Donald Neiman, a West Virginia horse farmer, hired a lawyer and sued the city of Alexandria last month, claiming he was the victim of police brutality after he was arrested for getting in a fight in an Old Town bar.
Neiman, 32, of Harpers Ferry, and his attorney thought the legal fight was just beginning.
This week they found out Alexandria officials had a surprise ending in store: The city never filed any court papers responding to the charges.
Late Thursday, U.S. District Judge Albert V. Bryan Jr. signed a default judgment against Alexandria, setting Oct. 7 for a jury trial to determine how much money Neiman should get. His suit indicated that $510,000 sounds about right to him.
"I'd like to know, too -- they just didn't answer," says Neiman's lawyer, Frederick W. Ford of Alexandria.
Mayor Charles E. Beatley believes he has a partial explanation. The paperwork simply vanished into those mysterious bureaucratic channels.
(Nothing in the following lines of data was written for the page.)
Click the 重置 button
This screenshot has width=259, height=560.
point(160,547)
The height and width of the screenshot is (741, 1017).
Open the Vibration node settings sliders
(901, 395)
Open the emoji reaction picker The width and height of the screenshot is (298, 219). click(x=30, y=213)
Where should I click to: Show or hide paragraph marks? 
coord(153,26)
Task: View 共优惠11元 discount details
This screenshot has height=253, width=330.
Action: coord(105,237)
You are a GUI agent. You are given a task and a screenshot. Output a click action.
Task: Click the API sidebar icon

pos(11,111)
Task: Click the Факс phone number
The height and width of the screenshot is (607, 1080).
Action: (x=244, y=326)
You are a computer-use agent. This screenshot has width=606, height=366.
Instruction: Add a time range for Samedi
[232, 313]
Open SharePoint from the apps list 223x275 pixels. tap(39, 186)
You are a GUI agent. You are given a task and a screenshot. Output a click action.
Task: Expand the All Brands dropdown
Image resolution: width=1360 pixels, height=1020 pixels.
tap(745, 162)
"I was served the court papers and expressly sent them to the city manager's office. They were to go from there to the city attorney. They never got there, and we didn't discover it until 4:30 tonight," says Beatley in the weary tones of a part-time mayor dealing with full-time bureaucrats.
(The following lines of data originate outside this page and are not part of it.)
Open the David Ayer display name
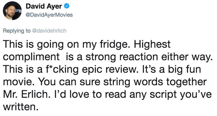Image resolution: width=217 pixels, height=116 pixels. coord(44,6)
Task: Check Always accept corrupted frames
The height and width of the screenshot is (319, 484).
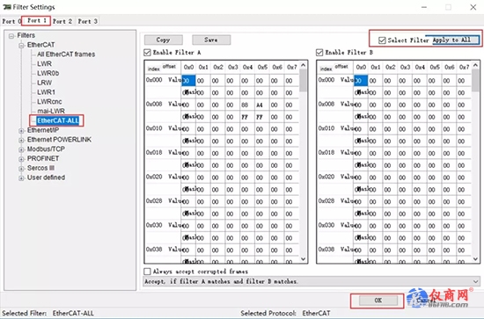Action: (148, 272)
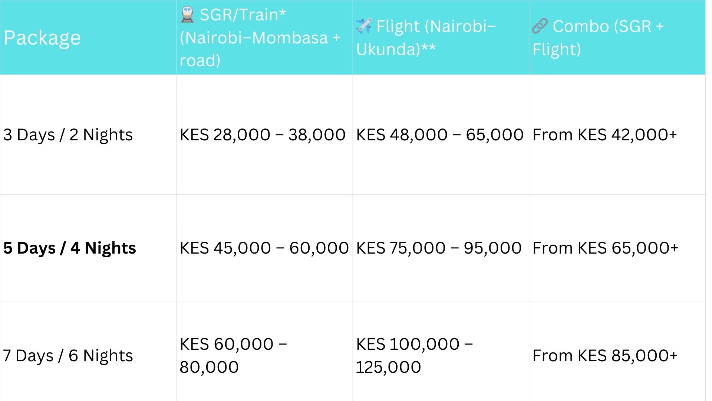712x401 pixels.
Task: Click the Package column header
Action: (42, 38)
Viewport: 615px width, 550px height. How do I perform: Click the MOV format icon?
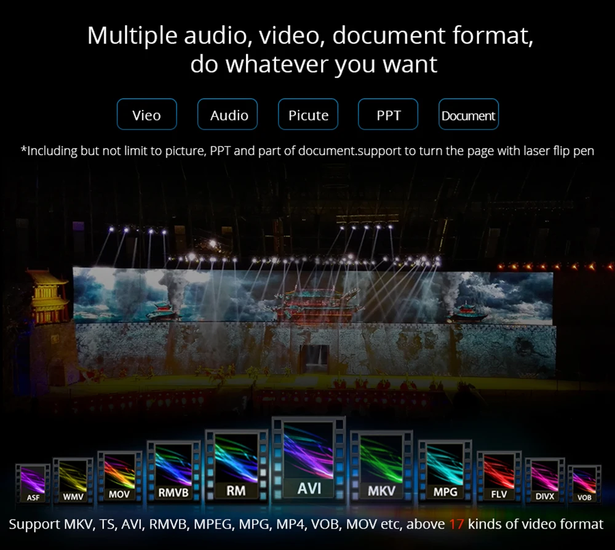(119, 476)
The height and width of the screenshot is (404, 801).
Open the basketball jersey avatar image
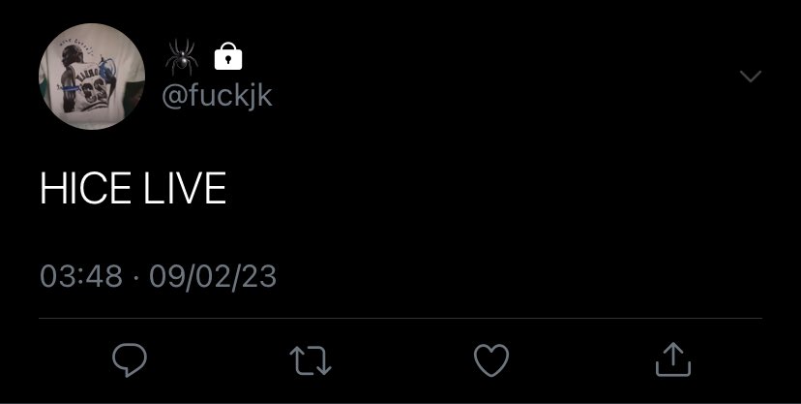coord(92,77)
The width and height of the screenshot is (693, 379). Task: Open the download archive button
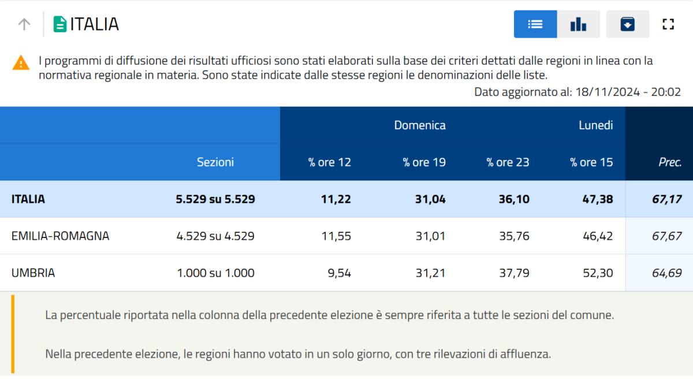(x=627, y=24)
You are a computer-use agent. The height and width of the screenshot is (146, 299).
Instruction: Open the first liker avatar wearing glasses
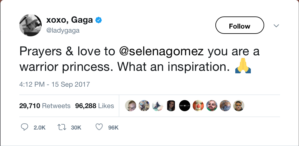click(131, 106)
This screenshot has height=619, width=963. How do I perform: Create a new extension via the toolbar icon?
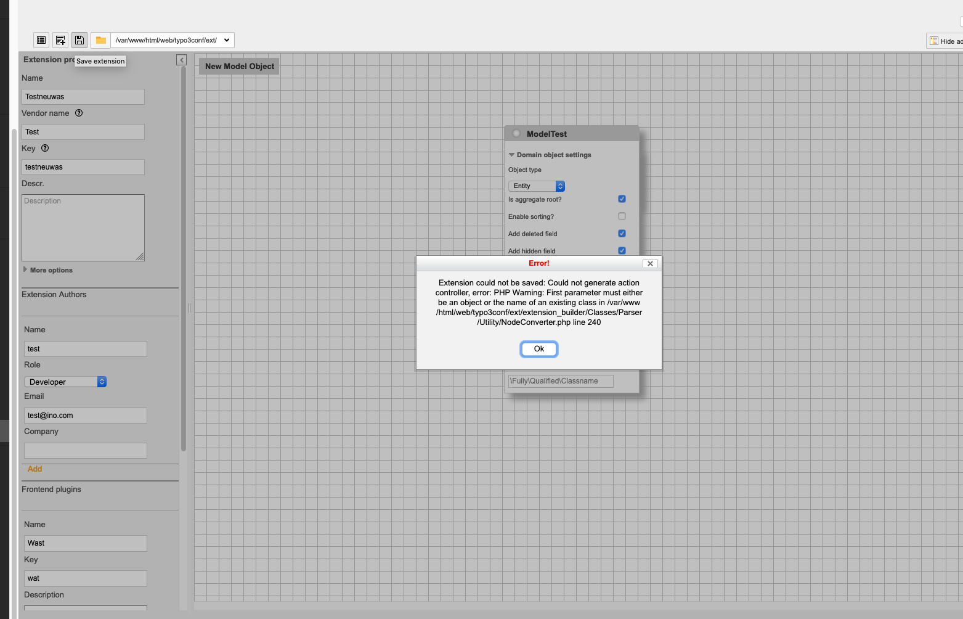60,39
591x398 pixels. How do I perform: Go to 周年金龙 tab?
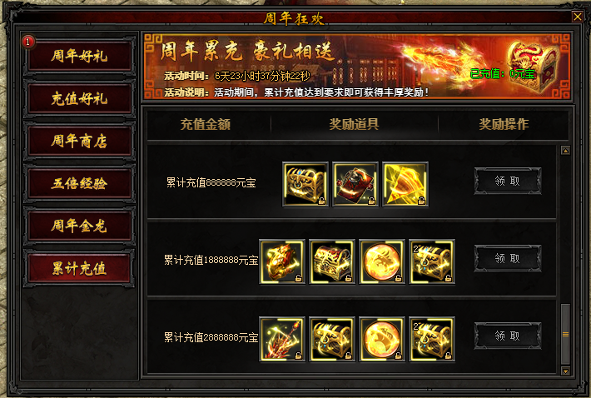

Court documents served on Alexandria Police Chief Charles T. Strobel were supposed to go to City Attorney Cyril D. Calley, too, says Beatley. They were sent instead to the city's insurance company.
Which insurance company? "I don't know," says the mayor.
For his part, Calley did not return a reporter's telephone calls yesterday.
According to the suit -- which names as defendants police officers Steve Thompson and Andrew Chelchowski, a third, unidentified officer, Chief Strobel and the city -- Neiman was involved in a fight Feb. 6 with an employe of Murphy's Pub, 713 King St.
After police showed up, Neiman was taken by the officers to police headquarters and charged with assault and battery and public drunkenness. While there, the suit says, Neiman, hands cuffed behind his back, was pushed by police who were escorting him up a flight of stairs.
One of the officers allegedly pulled up on Neiman's hands and arms, causing him pain and prompting Neiman to tell police to "take it easy," according to court documents.
The suit contends police then started hitting Neiman with their nightsticks on his left side, back, left leg, left arm and elbow and in the mouth. Neiman's handcuffs were removed and he was left in a cell for "several hours" without medical attention for his injuries, according to the suit.
Neiman, who was arrested at about 9 p.m., finally was released on bond about 3 a.m. and taken by friends to the emergency room at Alexandria Hospital, where he was treated for a broken arm, cuts and bruises.
Neiman's lawyer said yesterday Neiman was convicted of the assault and drunkenness charges and paid fines of $50 and $25 respectively. A separate charge of assaulting a police officer was dismissed after Thompson ignored a subpoena and did not appear in court, Ford said.